Questions Surrounding Data Farms

 

Data farms do create a lot more questions at the farm level and beyond. What happens if the plants whose DNA is housing data are hit by a damaging pest and die? DNA can be fairly fragile if it is forced to live in conditions outside what’s normal for its organism, and it does degrade over time. So, strict attention must be paid to the health and sustenance of the plants housing the DNA that houses the world’s data.

 

Then, there’s the issue of land use. With so many mouths to feed on this planet, the idea of taking land out of food production may not be the most popular notion, and it may mean the first data farms will be smaller tracts of land. After all, the DNA required to house the world’s data won’t occupy a tremendous amount of physical space, so data farms may not take the place of the Midwest’s large corn and soybean farms or the immense wheat farms of the Palouse in the northwestern U.S. However, with the right plants as the host organisms, data farms could occupy land that’s less than optimal for today’s crop production.

 

With fewer acres going toward data farming, the impact on food production will be lessened. So too will the impact on food prices tied to land use. It will be critical for world crop production to continue it’s upward arc by the time data farms come along to occupy even a single acre of productive farm land.

 

What about the developing world? With so many challenges to sustaining food production in regions like east Africa, where both natural and human influences weigh heavily on food output and farmer revenue, data farms could be a double-edged sword. On one hand, they might take land out of production, which is something regions like these cannot afford. On the other hand, if data farms can yield more farmer revenue and start to lift historically impoverished producers out of that poverty, they could be the new mechanisms for rural vitality.

 

Implications for Agrimarketers

 

What does it mean to agrimarketers?
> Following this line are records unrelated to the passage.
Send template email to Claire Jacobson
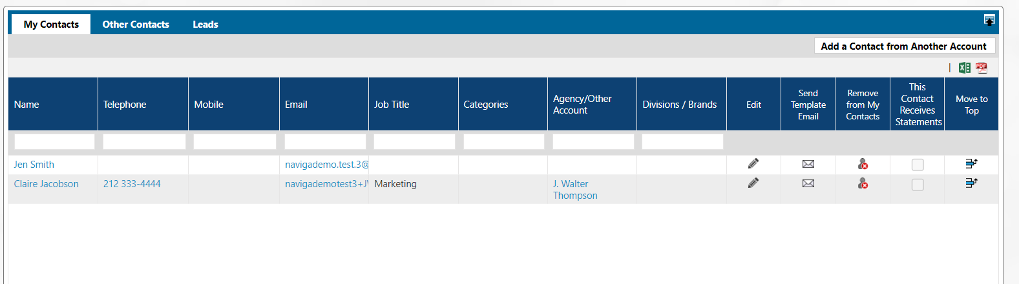1019x284 pixels. point(808,183)
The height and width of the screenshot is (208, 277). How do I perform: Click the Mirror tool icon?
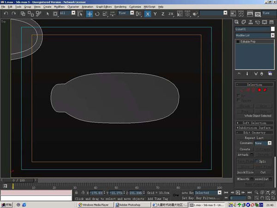click(180, 14)
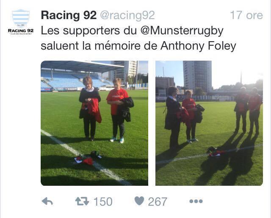The width and height of the screenshot is (271, 218).
Task: View the 267 likes count
Action: pyautogui.click(x=158, y=201)
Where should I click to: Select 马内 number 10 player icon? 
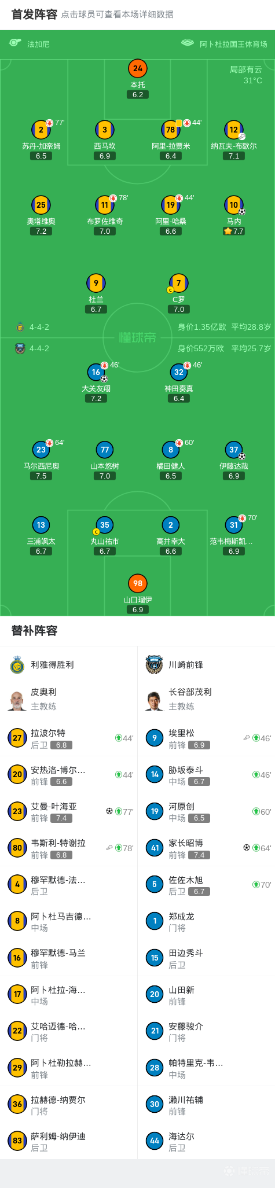pyautogui.click(x=234, y=205)
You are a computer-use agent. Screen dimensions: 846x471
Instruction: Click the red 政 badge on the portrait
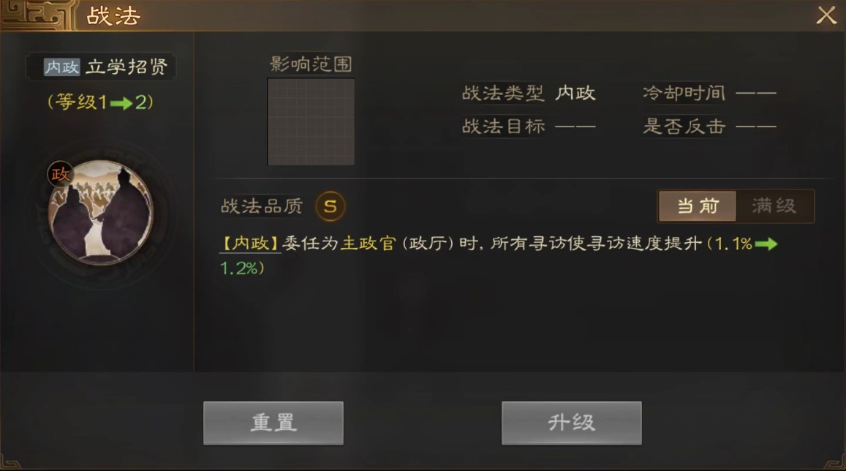click(60, 174)
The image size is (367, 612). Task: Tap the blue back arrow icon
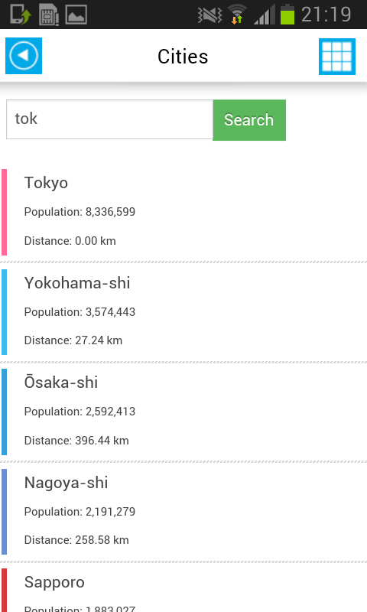(x=24, y=56)
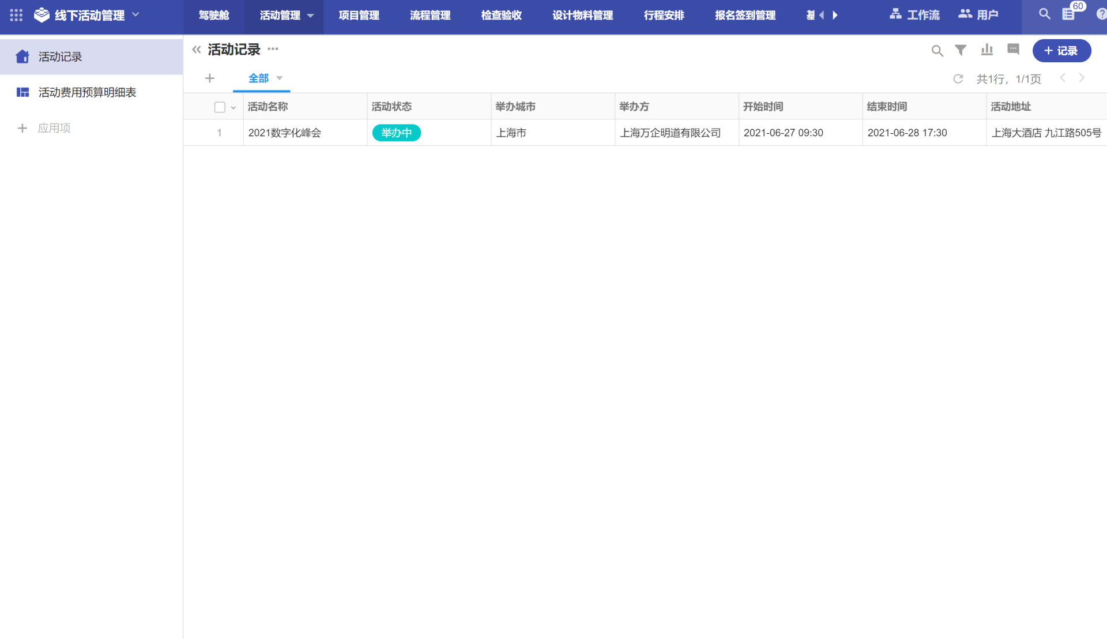Click the + 记录 button
Viewport: 1107px width, 639px height.
click(x=1061, y=51)
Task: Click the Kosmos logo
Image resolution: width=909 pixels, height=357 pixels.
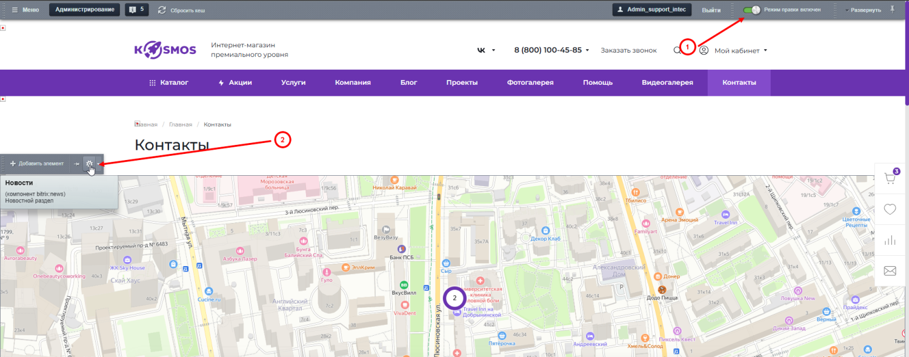Action: pyautogui.click(x=165, y=50)

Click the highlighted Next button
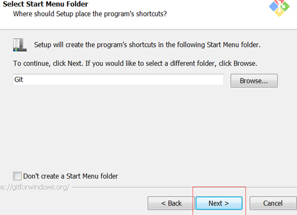tap(219, 203)
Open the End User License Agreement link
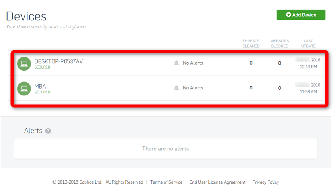The height and width of the screenshot is (192, 335). tap(217, 182)
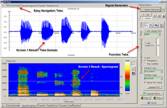
Task: Open the bottom Fourier Coefficients tab
Action: pos(69,105)
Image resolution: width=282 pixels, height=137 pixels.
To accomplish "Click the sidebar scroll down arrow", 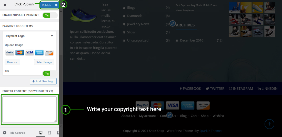I will [x=61, y=126].
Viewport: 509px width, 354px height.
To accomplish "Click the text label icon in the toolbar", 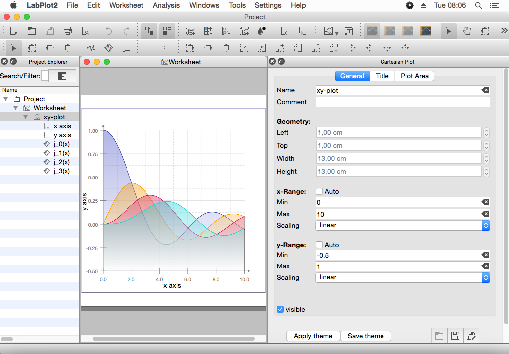I will coord(349,30).
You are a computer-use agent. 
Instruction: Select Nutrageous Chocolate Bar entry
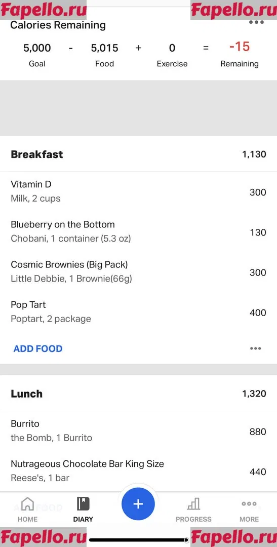point(139,471)
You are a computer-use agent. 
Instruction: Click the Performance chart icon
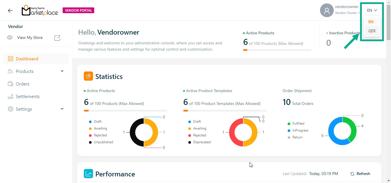coord(88,174)
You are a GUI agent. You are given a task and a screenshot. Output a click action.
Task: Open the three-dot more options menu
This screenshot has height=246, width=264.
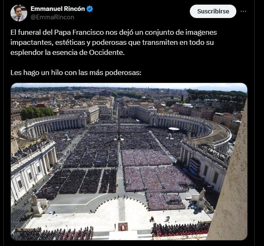pos(243,11)
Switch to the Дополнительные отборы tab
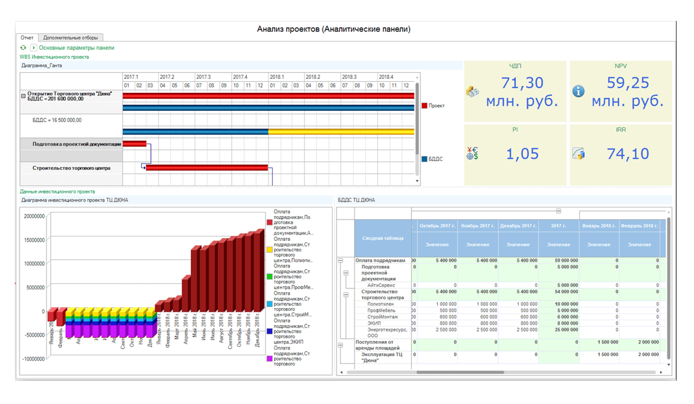 pos(70,37)
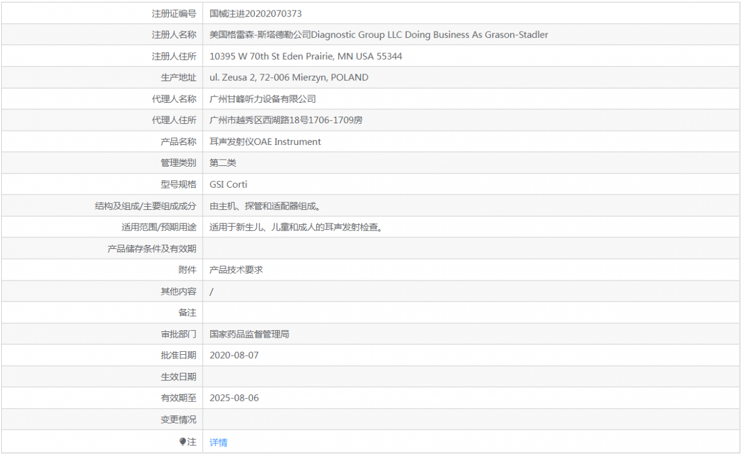Click registration number 国械注进20202070373

point(255,13)
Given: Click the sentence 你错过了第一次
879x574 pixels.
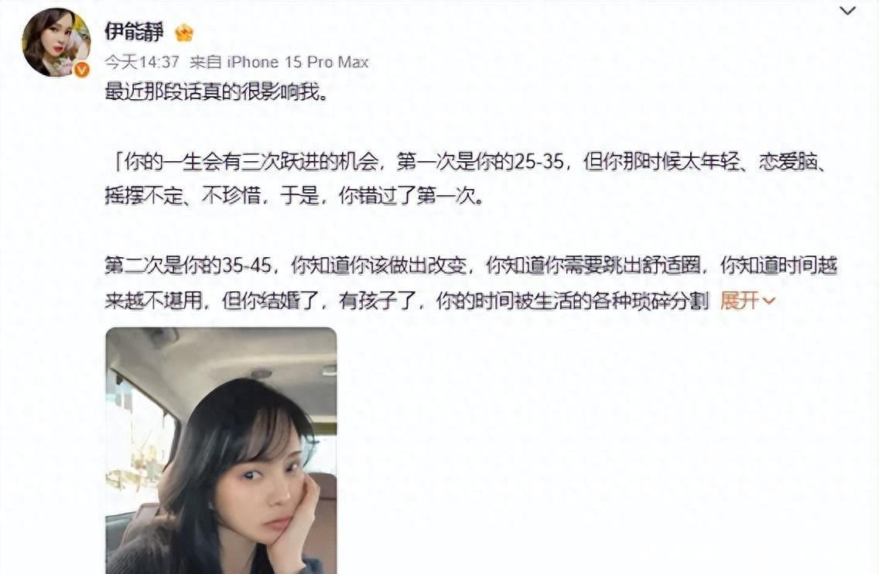Looking at the screenshot, I should tap(410, 196).
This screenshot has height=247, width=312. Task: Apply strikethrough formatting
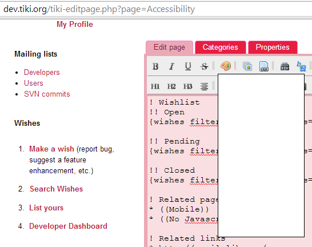204,66
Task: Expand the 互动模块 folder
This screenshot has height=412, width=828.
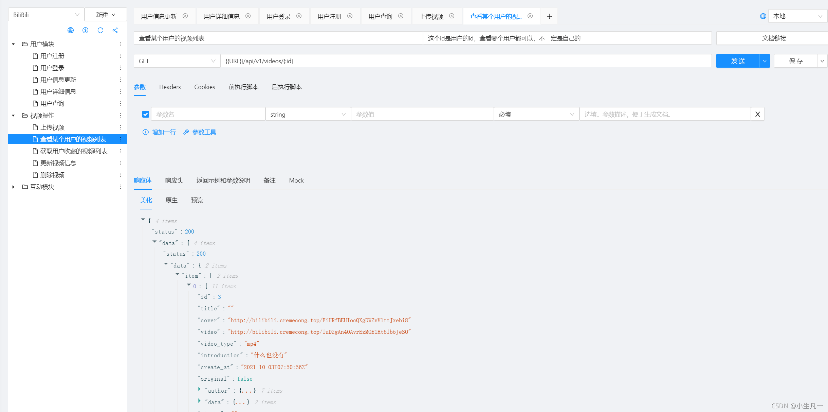Action: point(13,187)
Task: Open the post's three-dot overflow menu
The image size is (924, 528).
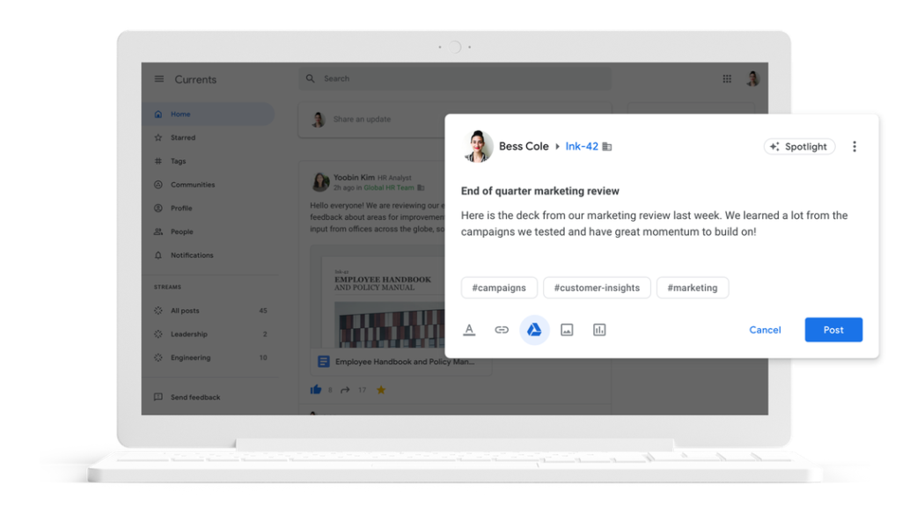Action: 854,146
Data farms will require a new level of attention by crop input companies and data farmers will call upon their data crop technicians to help them maintain the levels of production necessary to provide uninterrupted data storage maintenance. The companies who thrive in this environment will be those who offer the products and services data farmers will need with the ability to deliver them with precision and timeliness, all the while continuing to be trusted advisers and partners.

 

When precision ag was in its infancy, it was a tough sell for some farmers because it applied altogether new, sometimes disruptive technologies to crop production. The transition to the data farm economy will be similar but will likely face a steeper adoption curve. Successful agribusinesses who become a part of this new economy will be those who can adapt, provide the new tools and services data farmers need, and grow the trust critical to being long-term partners in sustaining farmers’ new roles in the increasingly data-heavy digital world.